◆ Action item
I would like you to transcribe all of the data exactly.

◆ Data supplied
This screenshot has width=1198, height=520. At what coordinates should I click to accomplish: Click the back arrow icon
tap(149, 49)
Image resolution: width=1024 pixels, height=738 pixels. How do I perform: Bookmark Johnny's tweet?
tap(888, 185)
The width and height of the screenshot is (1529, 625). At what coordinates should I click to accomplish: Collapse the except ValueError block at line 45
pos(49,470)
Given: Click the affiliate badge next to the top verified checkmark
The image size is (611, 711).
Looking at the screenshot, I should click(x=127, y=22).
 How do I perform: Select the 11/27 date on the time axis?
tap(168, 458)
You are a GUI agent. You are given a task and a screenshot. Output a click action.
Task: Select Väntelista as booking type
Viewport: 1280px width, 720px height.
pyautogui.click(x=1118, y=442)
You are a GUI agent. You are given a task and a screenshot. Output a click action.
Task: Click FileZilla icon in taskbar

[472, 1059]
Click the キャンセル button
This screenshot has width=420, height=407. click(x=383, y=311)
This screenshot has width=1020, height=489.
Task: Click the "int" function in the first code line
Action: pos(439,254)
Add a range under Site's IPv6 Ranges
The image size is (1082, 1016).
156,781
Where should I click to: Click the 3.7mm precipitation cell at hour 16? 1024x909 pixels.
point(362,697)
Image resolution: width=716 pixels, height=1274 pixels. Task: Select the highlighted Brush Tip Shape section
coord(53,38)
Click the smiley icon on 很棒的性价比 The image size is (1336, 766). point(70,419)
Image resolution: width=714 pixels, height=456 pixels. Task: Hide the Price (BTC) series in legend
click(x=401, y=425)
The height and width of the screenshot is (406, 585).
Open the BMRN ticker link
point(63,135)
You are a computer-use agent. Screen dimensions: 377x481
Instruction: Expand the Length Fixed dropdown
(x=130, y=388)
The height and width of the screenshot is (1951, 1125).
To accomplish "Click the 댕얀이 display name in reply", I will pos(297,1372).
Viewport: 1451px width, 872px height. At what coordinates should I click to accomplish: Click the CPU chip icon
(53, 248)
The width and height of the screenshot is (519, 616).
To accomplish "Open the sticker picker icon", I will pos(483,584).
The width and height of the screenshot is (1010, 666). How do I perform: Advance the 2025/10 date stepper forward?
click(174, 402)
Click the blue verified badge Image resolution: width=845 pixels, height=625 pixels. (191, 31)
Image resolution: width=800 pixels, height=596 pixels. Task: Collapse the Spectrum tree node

◆ Task output
This screenshot has width=1198, height=520. At what coordinates should I click to accomplish: Click the back arrow icon
tap(149, 49)
Image resolution: width=1024 pixels, height=738 pixels. How do I perform: Bookmark Johnny's tweet?
tap(888, 185)
The width and height of the screenshot is (1529, 625). At what coordinates should I click to accomplish: Collapse the except ValueError block at line 45
pos(49,470)
Given: Click the affiliate badge next to the top verified checkmark
The image size is (611, 711).
Looking at the screenshot, I should click(x=127, y=22).
 How do I perform: Select the 11/27 date on the time axis?
tap(168, 458)
You are a GUI agent. You are given a task and a screenshot. Output a click action.
Task: Select Väntelista as booking type
Viewport: 1280px width, 720px height.
pyautogui.click(x=1118, y=442)
You are a GUI agent. You are given a task and a screenshot. Output a click action.
Task: Click FileZilla icon in taskbar

[472, 1059]
Click the キャンセル button
This screenshot has width=420, height=407. click(x=383, y=311)
This screenshot has width=1020, height=489.
Task: Click the "int" function in the first code line
Action: pos(439,254)
Add a range under Site's IPv6 Ranges
The image size is (1082, 1016).
156,781
Where should I click to: Click the 3.7mm precipitation cell at hour 16? 1024x909 pixels.
point(362,697)
Image resolution: width=716 pixels, height=1274 pixels. Task: Select the highlighted Brush Tip Shape section
coord(53,38)
Click the smiley icon on 很棒的性价比 The image size is (1336, 766). point(70,419)
Image resolution: width=714 pixels, height=456 pixels. Task: Hide the Price (BTC) series in legend
click(x=401, y=425)
The height and width of the screenshot is (406, 585).
Open the BMRN ticker link
point(63,135)
You are a computer-use agent. Screen dimensions: 377x481
Instruction: Expand the Length Fixed dropdown
(x=130, y=388)
The height and width of the screenshot is (1951, 1125).
To accomplish "Click the 댕얀이 display name in reply", I will pos(297,1372).
Viewport: 1451px width, 872px height. At what coordinates should I click to accomplish: Click the CPU chip icon
(53, 248)
The width and height of the screenshot is (519, 616).
To accomplish "Open the sticker picker icon", I will pos(483,584).
The width and height of the screenshot is (1010, 666). How do I perform: Advance the 2025/10 date stepper forward?
click(174, 402)
Click the blue verified badge Image resolution: width=845 pixels, height=625 pixels. (191, 31)
Image resolution: width=800 pixels, height=596 pixels. Task: Collapse the Spectrum tree node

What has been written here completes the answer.